▶ What is needed: In the data below, which lines hold the word "computer"? Copy them.

============================================================

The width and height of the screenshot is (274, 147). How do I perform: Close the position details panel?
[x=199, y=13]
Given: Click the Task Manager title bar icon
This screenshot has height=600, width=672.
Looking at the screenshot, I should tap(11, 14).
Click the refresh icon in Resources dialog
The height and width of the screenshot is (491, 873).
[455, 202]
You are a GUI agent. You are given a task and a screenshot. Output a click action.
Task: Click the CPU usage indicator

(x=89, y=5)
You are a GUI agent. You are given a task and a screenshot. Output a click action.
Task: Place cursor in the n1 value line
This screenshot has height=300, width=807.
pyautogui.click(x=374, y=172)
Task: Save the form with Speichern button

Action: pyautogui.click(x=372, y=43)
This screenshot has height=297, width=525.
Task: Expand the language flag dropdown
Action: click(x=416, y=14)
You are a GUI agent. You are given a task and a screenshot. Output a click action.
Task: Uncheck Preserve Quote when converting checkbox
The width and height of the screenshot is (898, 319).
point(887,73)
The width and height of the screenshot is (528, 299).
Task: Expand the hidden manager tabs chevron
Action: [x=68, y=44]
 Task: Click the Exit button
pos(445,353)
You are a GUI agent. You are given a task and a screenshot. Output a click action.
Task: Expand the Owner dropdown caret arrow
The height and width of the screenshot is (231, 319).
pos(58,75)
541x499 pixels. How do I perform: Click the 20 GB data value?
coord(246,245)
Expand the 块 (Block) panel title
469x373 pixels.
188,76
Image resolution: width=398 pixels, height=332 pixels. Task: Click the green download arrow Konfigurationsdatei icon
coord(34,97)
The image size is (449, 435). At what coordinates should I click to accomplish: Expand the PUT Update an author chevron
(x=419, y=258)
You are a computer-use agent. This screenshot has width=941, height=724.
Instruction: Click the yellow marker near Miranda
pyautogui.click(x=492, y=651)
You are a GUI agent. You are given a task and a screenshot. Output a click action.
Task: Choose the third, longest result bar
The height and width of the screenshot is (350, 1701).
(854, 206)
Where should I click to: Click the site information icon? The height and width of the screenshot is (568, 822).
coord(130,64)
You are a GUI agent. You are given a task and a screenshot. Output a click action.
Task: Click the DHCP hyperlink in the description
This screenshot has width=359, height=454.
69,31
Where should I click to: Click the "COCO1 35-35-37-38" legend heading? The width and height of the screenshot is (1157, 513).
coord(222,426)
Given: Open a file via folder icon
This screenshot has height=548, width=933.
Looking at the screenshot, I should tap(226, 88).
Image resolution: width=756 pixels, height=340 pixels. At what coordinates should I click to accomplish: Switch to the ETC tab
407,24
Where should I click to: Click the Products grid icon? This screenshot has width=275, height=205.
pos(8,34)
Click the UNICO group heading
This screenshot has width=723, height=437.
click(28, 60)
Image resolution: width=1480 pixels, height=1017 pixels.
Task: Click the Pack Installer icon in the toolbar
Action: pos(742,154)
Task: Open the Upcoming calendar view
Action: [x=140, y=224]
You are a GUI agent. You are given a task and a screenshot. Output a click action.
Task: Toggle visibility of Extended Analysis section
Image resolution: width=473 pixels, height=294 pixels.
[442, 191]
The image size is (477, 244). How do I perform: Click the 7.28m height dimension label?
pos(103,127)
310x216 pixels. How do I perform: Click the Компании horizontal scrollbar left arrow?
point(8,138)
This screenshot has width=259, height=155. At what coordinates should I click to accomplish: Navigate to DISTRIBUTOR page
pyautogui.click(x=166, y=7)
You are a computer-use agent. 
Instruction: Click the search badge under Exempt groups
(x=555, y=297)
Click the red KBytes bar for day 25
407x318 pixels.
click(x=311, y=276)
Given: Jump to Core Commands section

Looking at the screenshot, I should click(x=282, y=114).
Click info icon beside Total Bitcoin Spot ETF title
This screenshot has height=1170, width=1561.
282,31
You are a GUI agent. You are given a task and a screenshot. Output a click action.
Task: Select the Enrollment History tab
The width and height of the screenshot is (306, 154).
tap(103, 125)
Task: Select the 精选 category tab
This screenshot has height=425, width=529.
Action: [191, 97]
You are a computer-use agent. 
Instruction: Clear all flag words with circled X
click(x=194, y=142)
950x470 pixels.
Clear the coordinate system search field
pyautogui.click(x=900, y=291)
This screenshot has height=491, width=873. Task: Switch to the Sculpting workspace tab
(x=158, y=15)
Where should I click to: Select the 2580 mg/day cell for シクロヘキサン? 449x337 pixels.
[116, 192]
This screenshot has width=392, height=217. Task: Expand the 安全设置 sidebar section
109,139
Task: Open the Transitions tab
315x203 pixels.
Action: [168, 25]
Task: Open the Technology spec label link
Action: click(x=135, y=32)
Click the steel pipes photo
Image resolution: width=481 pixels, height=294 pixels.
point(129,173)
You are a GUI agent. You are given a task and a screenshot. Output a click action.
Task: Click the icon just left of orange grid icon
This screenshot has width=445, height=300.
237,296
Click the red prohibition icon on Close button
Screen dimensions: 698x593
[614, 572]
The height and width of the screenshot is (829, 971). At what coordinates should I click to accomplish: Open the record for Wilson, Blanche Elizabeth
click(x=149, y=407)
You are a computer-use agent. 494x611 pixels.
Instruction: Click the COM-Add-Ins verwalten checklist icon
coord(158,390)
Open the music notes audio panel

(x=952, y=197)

============================================================

▶ Reply:
You are a computer-use agent. This screenshot has width=941, height=724.
You are a computer-use agent. 
You are a computer-use agent. 
You are a computer-use agent. 494x611 pixels.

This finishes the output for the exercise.